Porém, alguns conceitos sempre ficaram intrínsecos. Para minha mãe, uma mulher não saber arrumar a casa é uma vergonha. Afinal, ela é mulher. Transar com vários homens? Coisa de piranha, mulher fácil que nenhum homem quer pra casar. Eu já tinha meus 18 anos e lembro perfeitamente de ela esconder as camisinhas que eu levava na bolsa, alegando que aquilo era coisa de mulher puta e andar com camisinha era assunto de homem. Minha sexualidade dizia respeito à ela enquanto eu morasse em sua casa. Ou seja: meu corpo não era tão meu assim.
Não quero me estender sobre como minha mãe era ou não feminista, mas tocar na ferida: e se eu fosse um homem? Será que eu seria criado da mesma forma?
A sociedade diz que eu tenho que aceitar meu filho trazer uma mulher diferente à cada noite pra dentro da minha casa. Mas minha filha? Só os namoradinhos sérios. Por causa dessa criação – não culpo a minha mãe, acho que ela me criou até abertamente demais para a criação que ela mesma teve – eu deixei de contá-la muitas intimidades minhas que eu queria ter dividido, muitas dúvidas que eu queria ter tirado. Por tabu. Por ser mulher e não poder ter a mesma liberdade sexual que eu teria, se fosse um menino. Deixei de ter momentos especialíssimos com minha mãe e com meu pai, como por exemplo contar da minha primeira vez, de como me senti, de como foi pra mim. De pedir a orientação deles pra isso.
Não é isso que eu quero pro Gael. Quero que ele sente abertamente comigo e conte sobre as dificuldades dele, e quero que quando eu tiver a minha menina, ela seja assim também. Sem tabus. Sem preconceitos. Com igualdade.
Aí então, volto ao título enigmático desse post: O que seu filho vai ser quando crescer? Como você quer criar seu filho para o mundo? Deixe de lado o fato de ele ser menino ou menina. Como você espera que ele se comporte com essas situações? Como você gostaria que ele respondesse todas essas perguntas, que eu estou fazendo agora? Se ele for menino, ele pode ter liberdades, e se for menina, ela não pode? Será que tem que ser assim?

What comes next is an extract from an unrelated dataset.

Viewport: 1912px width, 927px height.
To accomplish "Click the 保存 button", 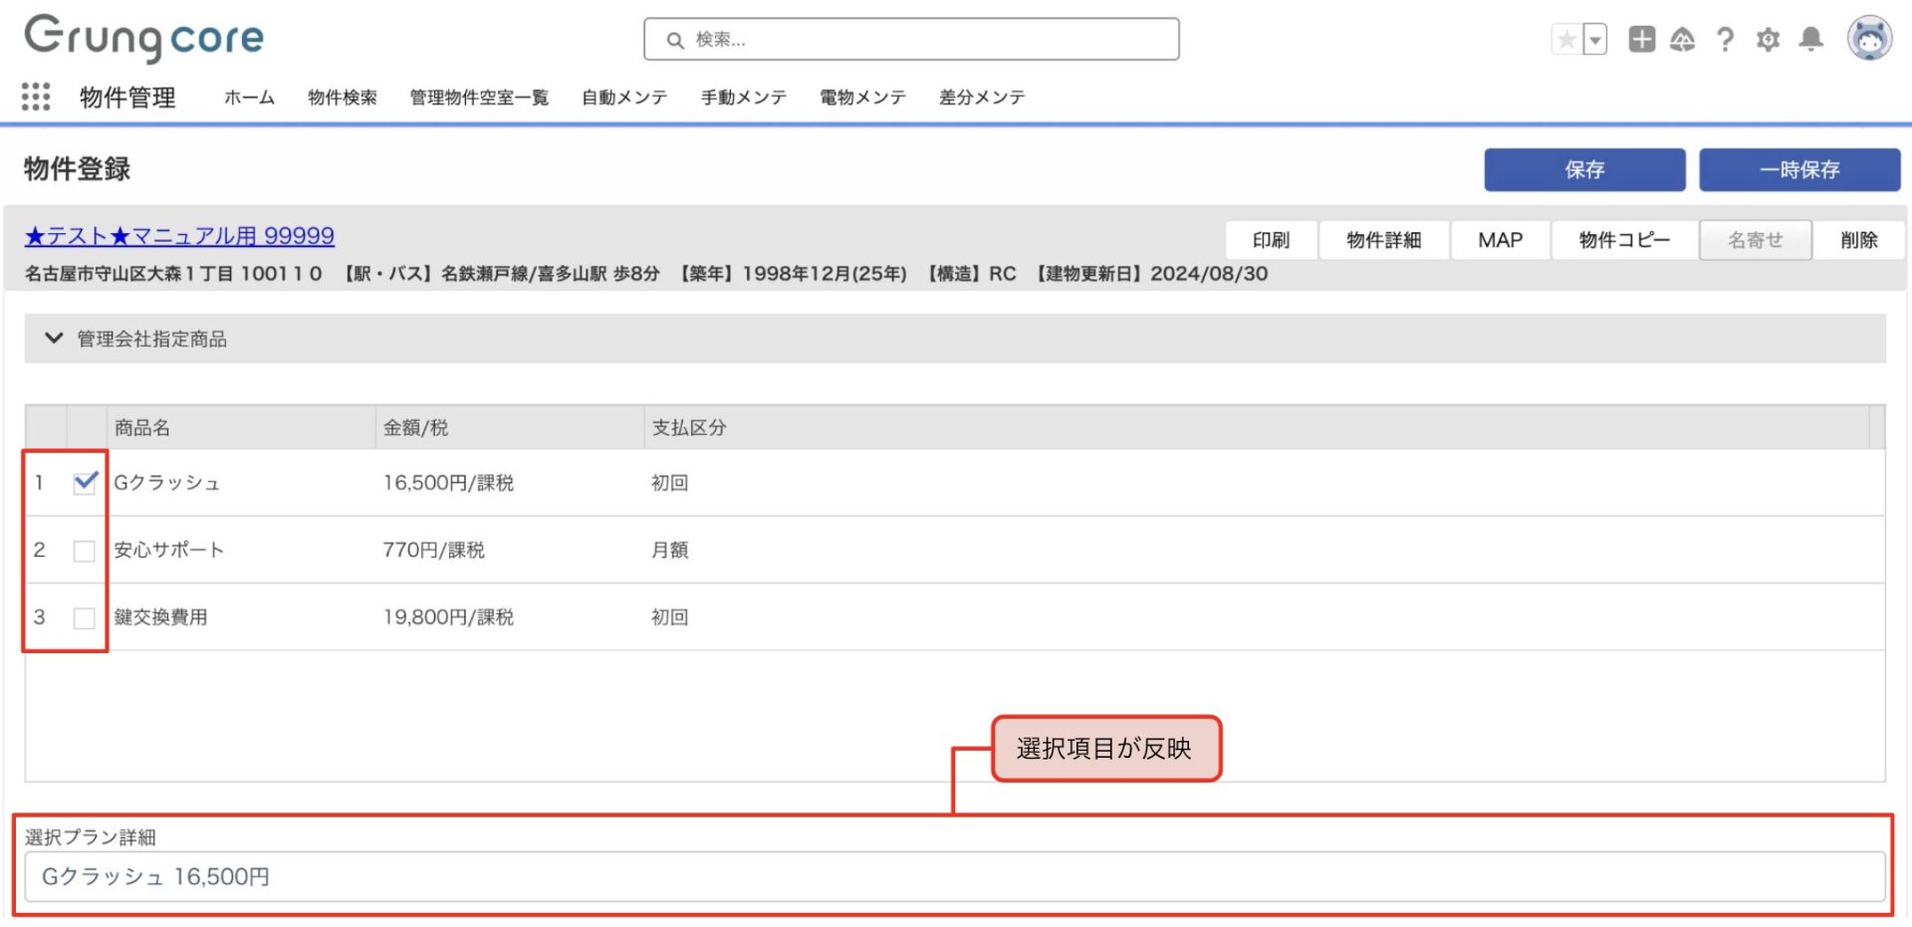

Sim, eu sou mãe de um menino. E não aceito que me digam “graças a Deus, vai dar menos trabalho”. Vai me dar tanto ou mais trabalho, do que se ele fosse uma menina. Não vou criá-lo como um “pegador” ou “garanhão”, nem incentivá-lo a isso. Vou criá-lo para que ele  pegue quantas achar que deve pegar, independente do que a sociedade espera dele. Ou que não pegue. Que arrume a casa tanto quanto eu arrumo. Que divida as tarefas e que brinque de casinha. Que respeite uma menina pelo que ela é, e não por quantos parceiros ela tem ou não tem na cama. Que ele não a ache “dada” nem “galinha” só porque cedeu ao sexo no primeiro encontro. Mas principalmente, vou cria-lo para que ele seja  livre, de pensamento e de corpo. Para que faça suas próprias escolhas, tenha suas próprias ideologias e não seja mais um rótulo que a sociedade modela. Que ele não seja o “virjão” nem o “comedor”. Que ele só seja o Gael.
E você? O que seu filho vai ser quando crescer?